With Millennials putting more emphasis on choosing to work for and spend their money at businesses that have a sense of greater purpose, social responsibility matters.
So said three restaurant operators who shared their stories at the recent MUFSO Conference in Dallas last month, including Irvine, Calif.-based Wienerschnitzel, Los Angeles-based Tender Greens and Dallas-based Café Momentum.
Amanda Hite, CEO and chief change officer of Be The Change Revolutions, who moderated the panel, urged restaurant operators to consider their brand legacies.
“For better or worse, your great great grandchildren will be able to Google you and read about what kind of legacy you and your business might leave,” she said.
Hite made the case that “giving a damn” and doing good with your restaurant brand can be an important part of the sustainability of a business.
Recent polls indicate that 79 percent of Millennial consumers say a sense of purpose impacts where they choose to work, and 82 percent say it influences where they spend their money on goods or services. Another 55 percent say they would pay more for products and services they believe contributes to positive change.
Doing good with your business also has a significant impact on the way consumers speak about your brand on social media, Hite added.

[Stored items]
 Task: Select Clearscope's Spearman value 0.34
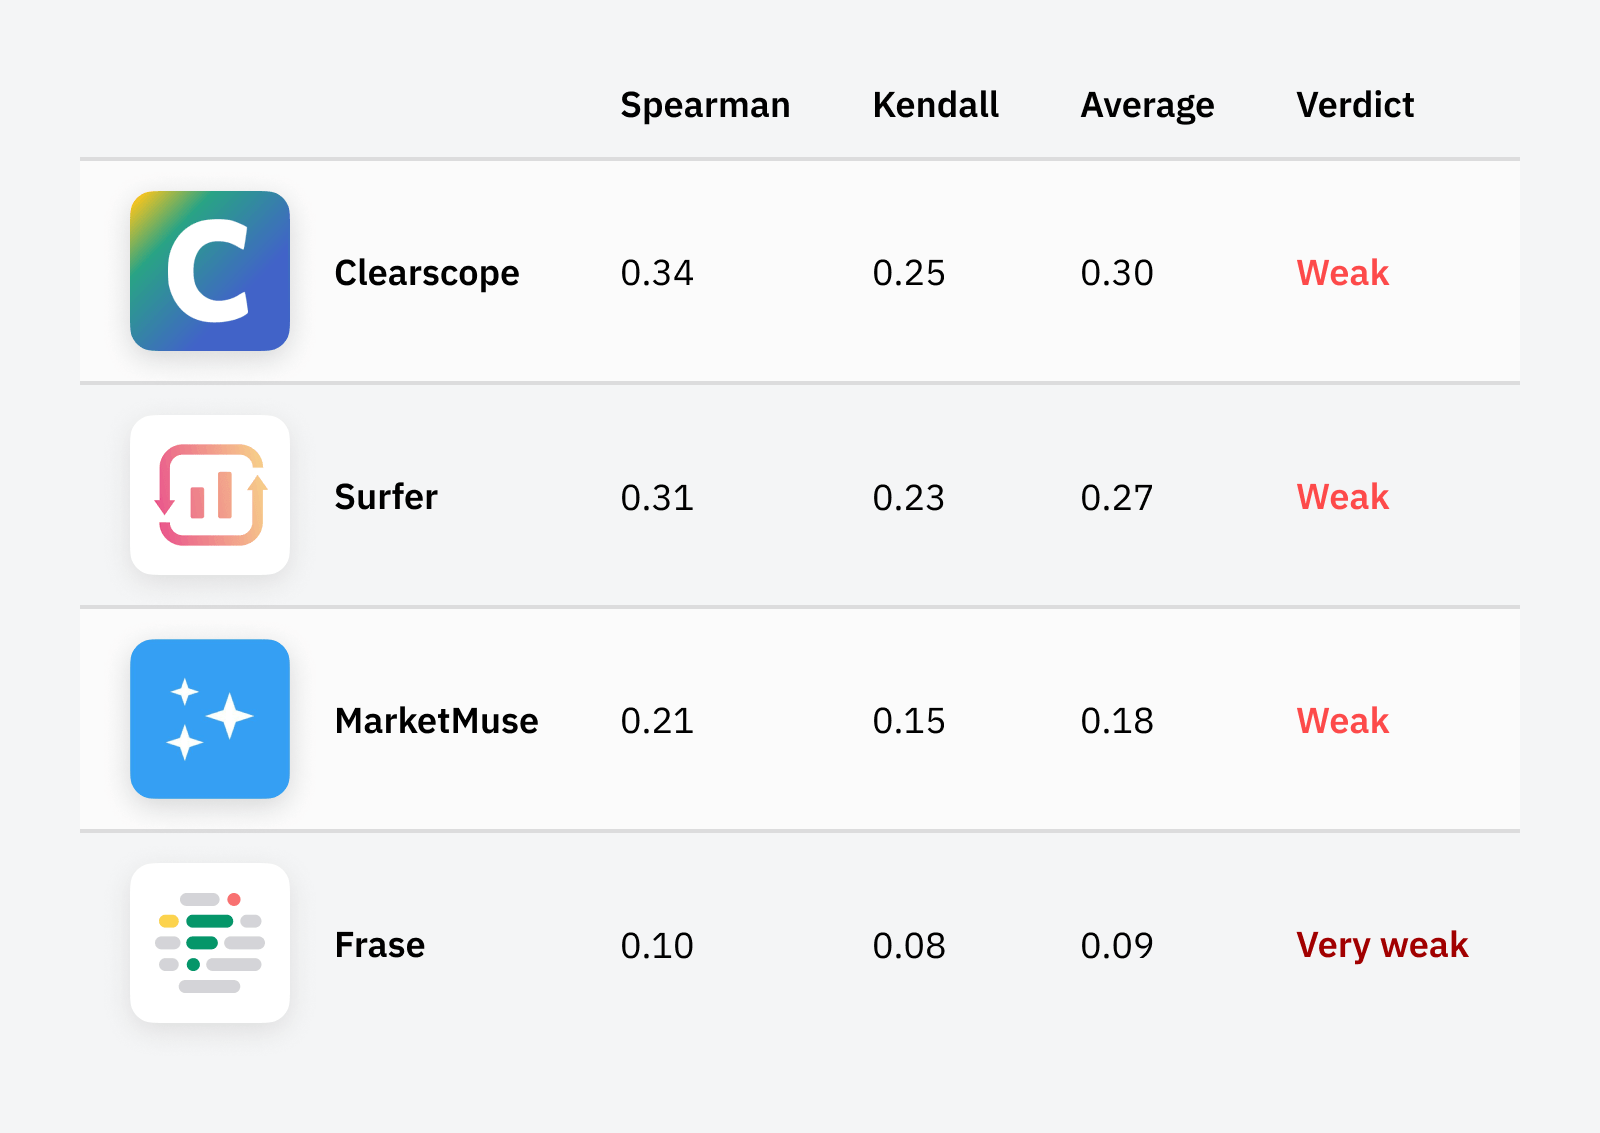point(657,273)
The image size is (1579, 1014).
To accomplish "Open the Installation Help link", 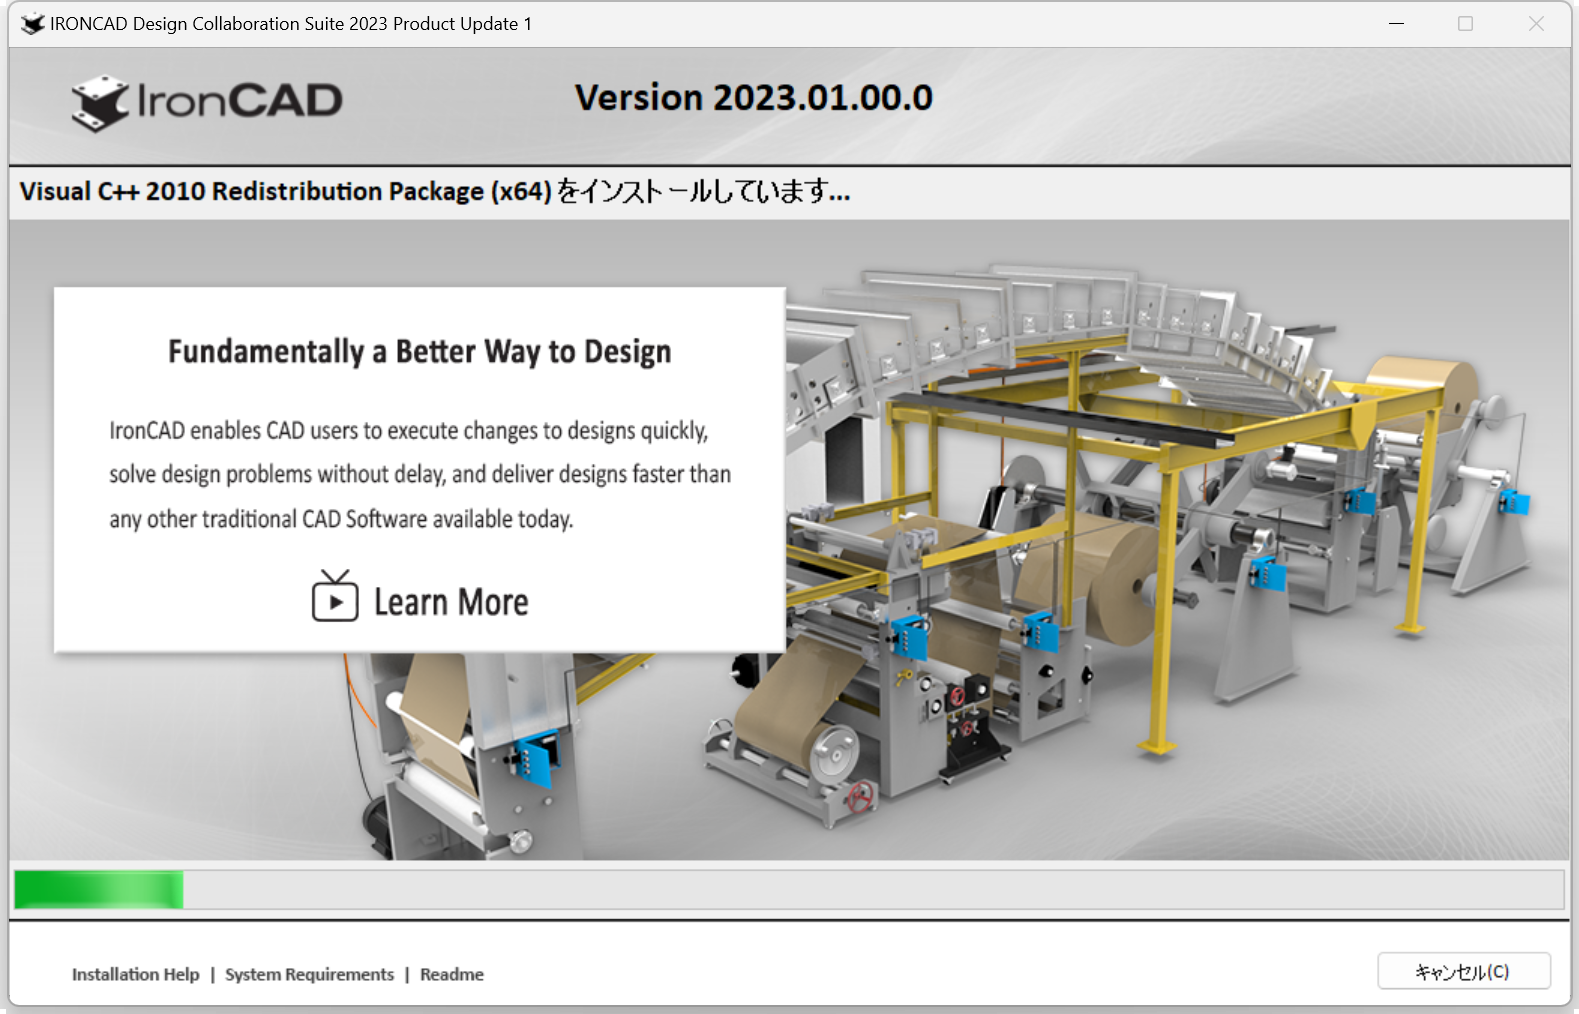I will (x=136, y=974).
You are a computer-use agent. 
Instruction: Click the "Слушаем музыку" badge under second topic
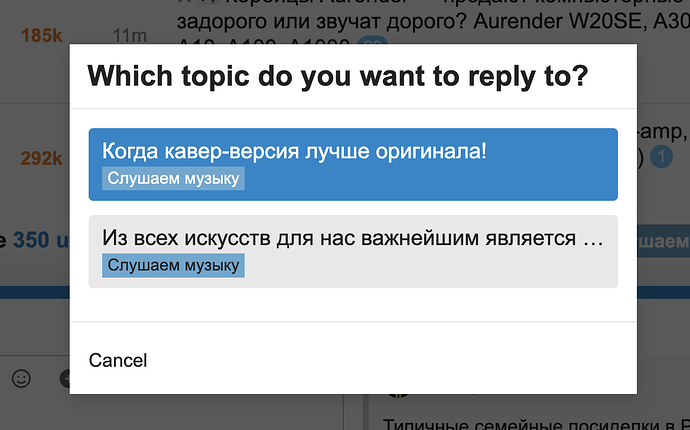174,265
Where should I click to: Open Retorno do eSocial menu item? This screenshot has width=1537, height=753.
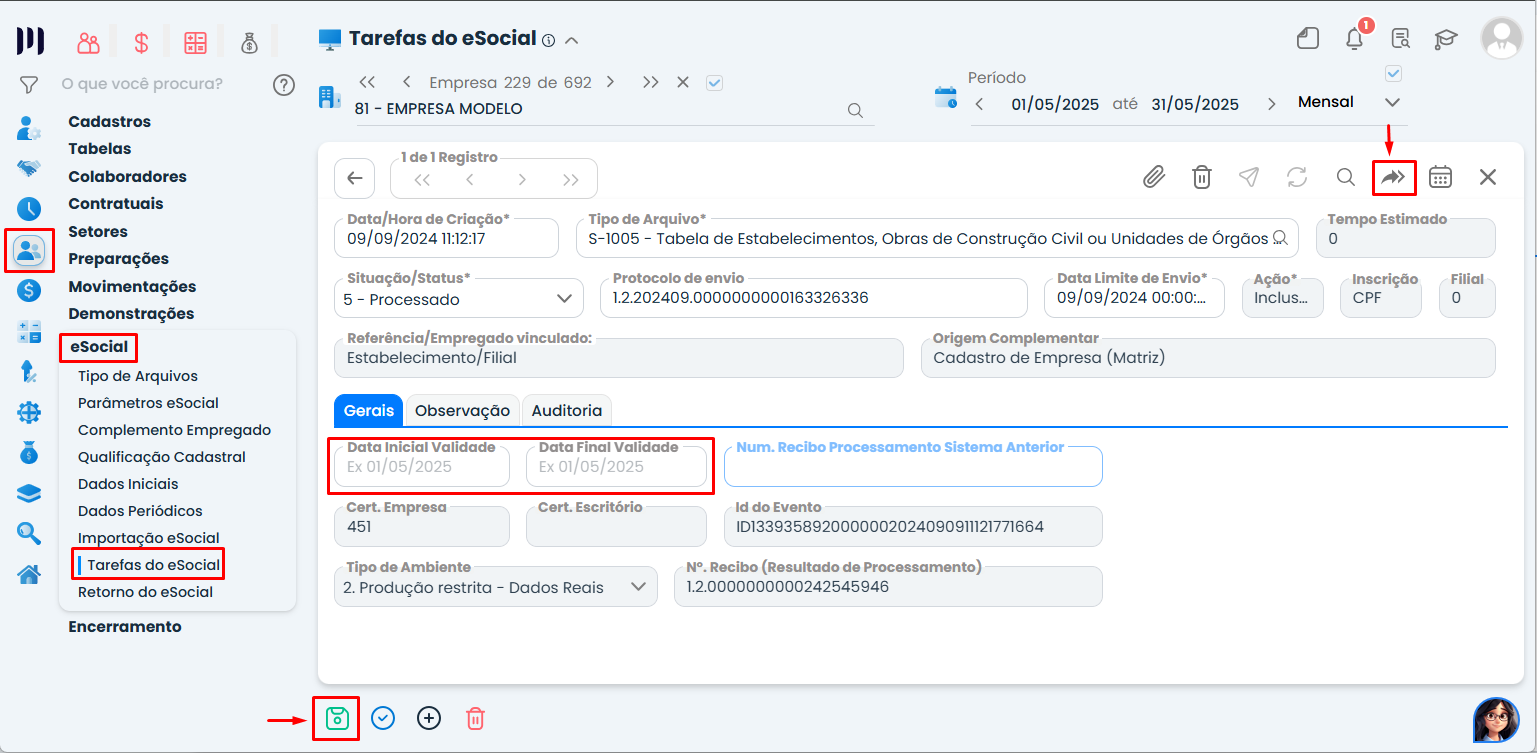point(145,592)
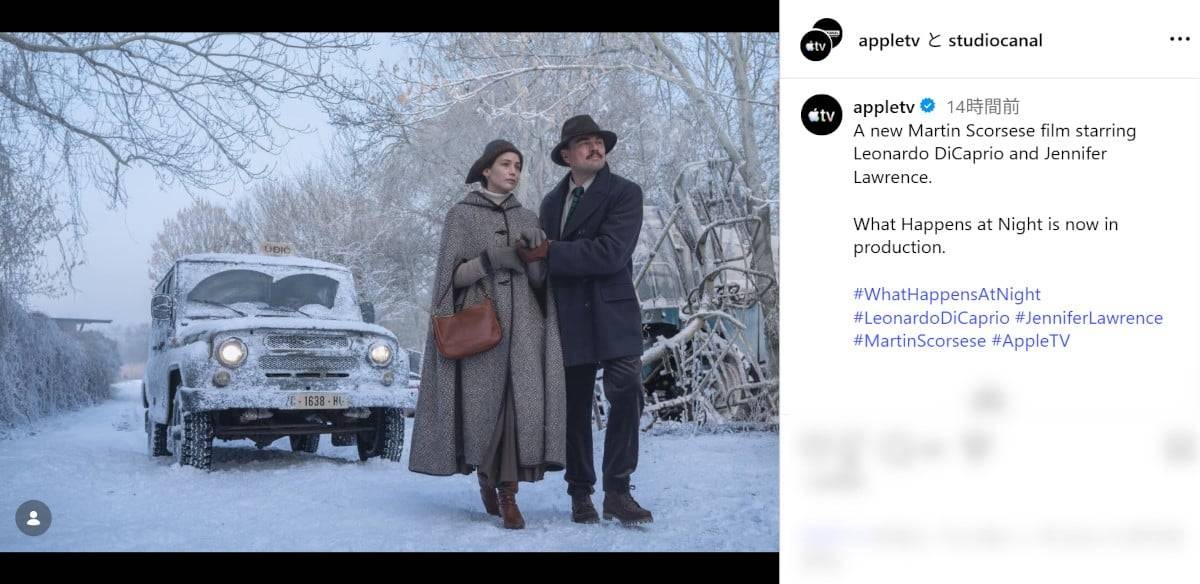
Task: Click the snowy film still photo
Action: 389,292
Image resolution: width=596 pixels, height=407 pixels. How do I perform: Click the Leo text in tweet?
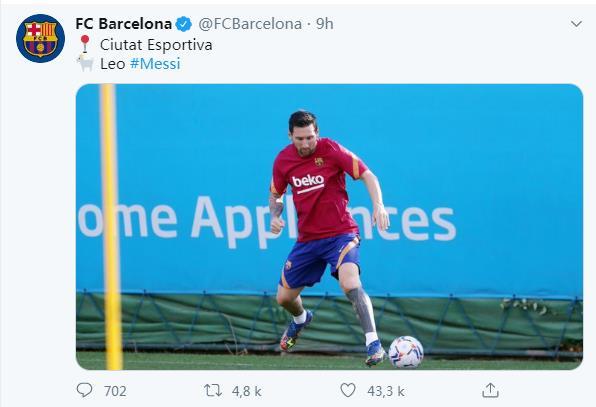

Work to complete
Return the part of the article on restaurant social responsibility starting at "With Millennials putting" and ending at "Dallas-based Café Momentum.", copied word for word. These items were taken from a different source than the article.

Answer box
With Millennials putting more emphasis on choosing to work for and spend their money at businesses that have a sense of greater purpose, social responsibility matters.
So said three restaurant operators who shared their stories at the recent MUFSO Conference in Dallas last month, including Irvine, Calif.-based Wienerschnitzel, Los Angeles-based Tender Greens and Dallas-based Café Momentum.